Honestly, I never though I’d need this program.  Sure, other writers raved about it, but I’ve always been able to pretty much restrict myself to writing when necessary (usually the closer I get to a deadline, the more restrictive I become).  I’ve been known to turn off my wifi during writing sprints if necessary but I always thought that if I totally disconnected from the internet — and such disconnection was beyond my control — that I’d just spend that time wondering about what I was missing (and checking my iPhone for email instead).

And the thing is, I *know* there are times when I’m in the middle of a scene and a new email comes in and I go check it and when I finally get back to the scene I’ve lost momentum.  I’ve done this countless times.  And even if I force myself *not* to check the email but to finish the scene then there’s just this little gnat buzzing in the back of my head that there’s an email there’s an email there’s an email.

I also know that I have a tendency to go flip around through twitter or email when I’m stuck on a scene and what I really should be doing is forcing myself to work through the stuck bit.  Sometimes it’s too easy to distract myself when what I really need is to not be distracted.

I don’t even know why yesterday or the day before I tried Mac Freedom.  Maybe I was more distracted than usual but for whatever reason I booted the program up (I’d already downloaded it ages ago) and gave myself 30 minutes of Freedom.  Essentially all that does is just stop your computer from connecting online (my computer was still connected to my home network so I could continue to back up and access the time capsule).

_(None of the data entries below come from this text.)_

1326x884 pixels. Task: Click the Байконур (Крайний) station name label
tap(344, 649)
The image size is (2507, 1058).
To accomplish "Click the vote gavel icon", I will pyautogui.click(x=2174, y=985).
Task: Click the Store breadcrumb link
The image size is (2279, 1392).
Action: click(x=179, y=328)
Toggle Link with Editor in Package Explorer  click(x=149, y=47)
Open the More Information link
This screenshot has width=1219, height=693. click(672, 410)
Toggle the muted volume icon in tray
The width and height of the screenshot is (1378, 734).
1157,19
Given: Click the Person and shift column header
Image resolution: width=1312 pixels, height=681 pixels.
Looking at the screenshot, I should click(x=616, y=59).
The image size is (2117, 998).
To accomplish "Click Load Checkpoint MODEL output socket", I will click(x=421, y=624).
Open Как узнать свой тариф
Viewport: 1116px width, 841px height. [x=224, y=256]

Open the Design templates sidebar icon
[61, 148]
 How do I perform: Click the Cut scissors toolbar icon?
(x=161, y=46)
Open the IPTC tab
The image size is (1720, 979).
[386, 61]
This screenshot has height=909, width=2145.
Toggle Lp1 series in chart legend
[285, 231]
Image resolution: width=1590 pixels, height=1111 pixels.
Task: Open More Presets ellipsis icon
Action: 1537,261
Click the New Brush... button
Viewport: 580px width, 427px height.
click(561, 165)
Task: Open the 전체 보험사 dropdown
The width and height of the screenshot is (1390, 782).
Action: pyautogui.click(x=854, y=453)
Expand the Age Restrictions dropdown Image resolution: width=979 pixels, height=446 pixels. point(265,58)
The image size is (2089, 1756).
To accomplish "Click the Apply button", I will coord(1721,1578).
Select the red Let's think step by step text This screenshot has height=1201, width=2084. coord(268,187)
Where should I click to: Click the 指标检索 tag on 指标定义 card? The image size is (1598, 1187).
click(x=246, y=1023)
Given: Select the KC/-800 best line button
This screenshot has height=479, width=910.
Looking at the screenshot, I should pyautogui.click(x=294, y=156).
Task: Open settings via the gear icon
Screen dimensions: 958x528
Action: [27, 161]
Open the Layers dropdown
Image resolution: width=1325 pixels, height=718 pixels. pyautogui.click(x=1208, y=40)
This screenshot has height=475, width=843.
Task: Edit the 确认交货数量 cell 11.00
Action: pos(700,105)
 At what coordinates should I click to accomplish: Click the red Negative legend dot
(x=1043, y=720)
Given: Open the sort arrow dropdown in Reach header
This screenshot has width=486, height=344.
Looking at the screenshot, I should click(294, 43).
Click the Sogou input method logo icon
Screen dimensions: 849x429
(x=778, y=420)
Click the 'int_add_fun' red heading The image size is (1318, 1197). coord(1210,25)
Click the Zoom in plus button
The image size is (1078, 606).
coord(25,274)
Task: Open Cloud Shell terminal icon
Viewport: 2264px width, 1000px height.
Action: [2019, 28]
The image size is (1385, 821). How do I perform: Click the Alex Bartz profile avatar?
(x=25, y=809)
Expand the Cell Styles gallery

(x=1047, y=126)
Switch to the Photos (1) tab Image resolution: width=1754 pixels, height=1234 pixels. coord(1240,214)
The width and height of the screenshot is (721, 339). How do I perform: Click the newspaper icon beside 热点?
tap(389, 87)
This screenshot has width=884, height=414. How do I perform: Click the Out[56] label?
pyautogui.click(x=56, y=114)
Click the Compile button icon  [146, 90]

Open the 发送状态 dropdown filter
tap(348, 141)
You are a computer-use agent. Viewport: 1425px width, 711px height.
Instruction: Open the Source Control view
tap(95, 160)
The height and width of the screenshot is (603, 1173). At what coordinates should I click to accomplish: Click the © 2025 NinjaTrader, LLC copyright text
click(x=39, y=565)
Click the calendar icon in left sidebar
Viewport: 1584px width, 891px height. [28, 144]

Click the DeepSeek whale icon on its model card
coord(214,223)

Suddenly I didn’t have to worry about interruptions.  I didn’t have to worry about *me* interrupting myself.  Sure, I had one point where I really wanted to double check research online but waiting 30 minutes to do so is hardly a hardship.

It’s hard to express what the feeling was like when Freedom kicked in.  The best I can explain it was that there was just this calm silence filtering over everything.  Suddenly, the part of my brain that’s wondering what’s new online and what I’m missing just… vanished.  I thought it would get louder and more insistent but apparently even that part of myself can last for just 30 minutes.

It really was like silence.  That’s exactly what I felt at the time: calm silence.  Life didn’t have to jostle around in my brain: it was just me and my story and everything else could just wait half an hour.

I’ve used Freedom several times since then — in fact, my new routine is to play around online (see eg. now) and then lock down for 30 minutes and write and then play around online.  So far it’s really worked: I’ve written over 9k words on my new project since coming home from New Orleans a few days ago.  (I’m sure it doesn’t hurt that I’m still in the honeymoon phase with this project 🙂

So yep, I was a total skeptic and thought I didn’t need an external program to help me focus but it turns out that whether I need it or not, it sure is nice to have.  Now I actually get a little tingle of excitement when I open up the program because it feels like I’m about to go on a date with my manuscript — just the two of us and no distractions 🙂

PS: I have a free trial version, I can’t tell from looking at their website if you can try it out before donating $10 to unlock the full version.